*Problem to work on:*
Start at the top of the records below and copy them exactly to the end.

(Data under study)

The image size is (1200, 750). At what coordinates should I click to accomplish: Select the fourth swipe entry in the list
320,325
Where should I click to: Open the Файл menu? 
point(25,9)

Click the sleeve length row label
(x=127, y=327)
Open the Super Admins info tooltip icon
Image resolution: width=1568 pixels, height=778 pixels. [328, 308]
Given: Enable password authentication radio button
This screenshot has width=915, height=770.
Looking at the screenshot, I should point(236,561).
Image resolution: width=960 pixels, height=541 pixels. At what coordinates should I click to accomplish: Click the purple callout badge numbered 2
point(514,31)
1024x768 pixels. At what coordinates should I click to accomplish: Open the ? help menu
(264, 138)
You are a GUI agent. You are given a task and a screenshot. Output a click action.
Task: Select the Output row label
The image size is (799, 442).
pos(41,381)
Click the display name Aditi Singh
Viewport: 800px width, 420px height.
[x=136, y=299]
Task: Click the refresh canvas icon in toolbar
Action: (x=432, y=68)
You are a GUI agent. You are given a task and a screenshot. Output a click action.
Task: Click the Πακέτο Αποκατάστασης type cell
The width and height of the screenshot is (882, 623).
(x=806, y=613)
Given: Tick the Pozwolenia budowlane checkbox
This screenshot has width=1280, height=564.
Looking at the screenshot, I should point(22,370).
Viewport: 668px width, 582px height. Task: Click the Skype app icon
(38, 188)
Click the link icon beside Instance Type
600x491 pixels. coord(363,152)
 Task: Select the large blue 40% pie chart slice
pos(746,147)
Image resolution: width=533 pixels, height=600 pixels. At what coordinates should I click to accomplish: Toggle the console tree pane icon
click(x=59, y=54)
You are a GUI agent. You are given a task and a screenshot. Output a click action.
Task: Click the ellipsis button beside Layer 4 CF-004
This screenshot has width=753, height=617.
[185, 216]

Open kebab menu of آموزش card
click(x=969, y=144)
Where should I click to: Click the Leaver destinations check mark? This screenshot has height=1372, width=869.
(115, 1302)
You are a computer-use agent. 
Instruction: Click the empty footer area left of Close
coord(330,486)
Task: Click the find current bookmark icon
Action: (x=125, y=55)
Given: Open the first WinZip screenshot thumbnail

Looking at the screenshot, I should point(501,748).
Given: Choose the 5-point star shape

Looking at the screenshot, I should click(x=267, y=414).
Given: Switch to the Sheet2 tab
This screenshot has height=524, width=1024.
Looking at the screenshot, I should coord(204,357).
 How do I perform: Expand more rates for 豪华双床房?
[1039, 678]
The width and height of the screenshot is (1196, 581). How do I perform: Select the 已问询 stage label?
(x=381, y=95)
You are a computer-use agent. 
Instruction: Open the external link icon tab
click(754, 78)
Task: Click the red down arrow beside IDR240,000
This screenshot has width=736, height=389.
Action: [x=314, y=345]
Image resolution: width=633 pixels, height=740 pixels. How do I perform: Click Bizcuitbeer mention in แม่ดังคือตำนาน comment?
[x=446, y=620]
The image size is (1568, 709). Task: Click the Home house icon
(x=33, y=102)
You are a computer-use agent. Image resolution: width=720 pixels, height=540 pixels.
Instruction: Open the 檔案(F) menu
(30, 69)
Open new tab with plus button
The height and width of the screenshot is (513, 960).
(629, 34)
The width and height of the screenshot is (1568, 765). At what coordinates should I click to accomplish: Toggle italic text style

(End Data under study)

*Your solution:*
The image size is (1200, 750). At what coordinates should I click to accomplish: Select the fourth swipe entry in the list
320,325
Where should I click to: Open the Файл menu? 
point(25,9)

Click the sleeve length row label
(x=127, y=327)
Open the Super Admins info tooltip icon
Image resolution: width=1568 pixels, height=778 pixels. [328, 308]
Given: Enable password authentication radio button
This screenshot has width=915, height=770.
Looking at the screenshot, I should point(236,561).
Image resolution: width=960 pixels, height=541 pixels. At what coordinates should I click to accomplish: Click the purple callout badge numbered 2
point(514,31)
1024x768 pixels. At what coordinates should I click to accomplish: Open the ? help menu
(264, 138)
You are a GUI agent. You are given a task and a screenshot. Output a click action.
Task: Select the Output row label
The image size is (799, 442).
pos(41,381)
Click the display name Aditi Singh
Viewport: 800px width, 420px height.
[x=136, y=299]
Task: Click the refresh canvas icon in toolbar
Action: (x=432, y=68)
You are a GUI agent. You are given a task and a screenshot. Output a click action.
Task: Click the Πακέτο Αποκατάστασης type cell
The width and height of the screenshot is (882, 623).
(x=806, y=613)
Given: Tick the Pozwolenia budowlane checkbox
This screenshot has width=1280, height=564.
Looking at the screenshot, I should point(22,370).
Viewport: 668px width, 582px height. Task: Click the Skype app icon
(38, 188)
Click the link icon beside Instance Type
600x491 pixels. coord(363,152)
 Task: Select the large blue 40% pie chart slice
pos(746,147)
Image resolution: width=533 pixels, height=600 pixels. At what coordinates should I click to accomplish: Toggle the console tree pane icon
click(x=59, y=54)
You are a GUI agent. You are given a task and a screenshot. Output a click action.
Task: Click the ellipsis button beside Layer 4 CF-004
This screenshot has width=753, height=617.
[185, 216]

Open kebab menu of آموزش card
click(x=969, y=144)
Where should I click to: Click the Leaver destinations check mark? This screenshot has height=1372, width=869.
(115, 1302)
You are a computer-use agent. 
Instruction: Click the empty footer area left of Close
coord(330,486)
Task: Click the find current bookmark icon
Action: (x=125, y=55)
Given: Open the first WinZip screenshot thumbnail

Looking at the screenshot, I should point(501,748).
Given: Choose the 5-point star shape

Looking at the screenshot, I should click(x=267, y=414).
Given: Switch to the Sheet2 tab
This screenshot has height=524, width=1024.
Looking at the screenshot, I should coord(204,357).
 How do I perform: Expand more rates for 豪华双床房?
[1039, 678]
The width and height of the screenshot is (1196, 581). How do I perform: Select the 已问询 stage label?
(x=381, y=95)
You are a computer-use agent. 
Instruction: Open the external link icon tab
click(754, 78)
Task: Click the red down arrow beside IDR240,000
This screenshot has width=736, height=389.
Action: [x=314, y=345]
Image resolution: width=633 pixels, height=740 pixels. How do I perform: Click Bizcuitbeer mention in แม่ดังคือตำนาน comment?
[x=446, y=620]
The image size is (1568, 709). Task: Click the Home house icon
(x=33, y=102)
You are a computer-use agent. Image resolution: width=720 pixels, height=540 pixels.
Instruction: Open the 檔案(F) menu
(30, 69)
Open new tab with plus button
The height and width of the screenshot is (513, 960).
(629, 34)
The width and height of the screenshot is (1568, 765). At what coordinates should I click to accomplish: Toggle italic text style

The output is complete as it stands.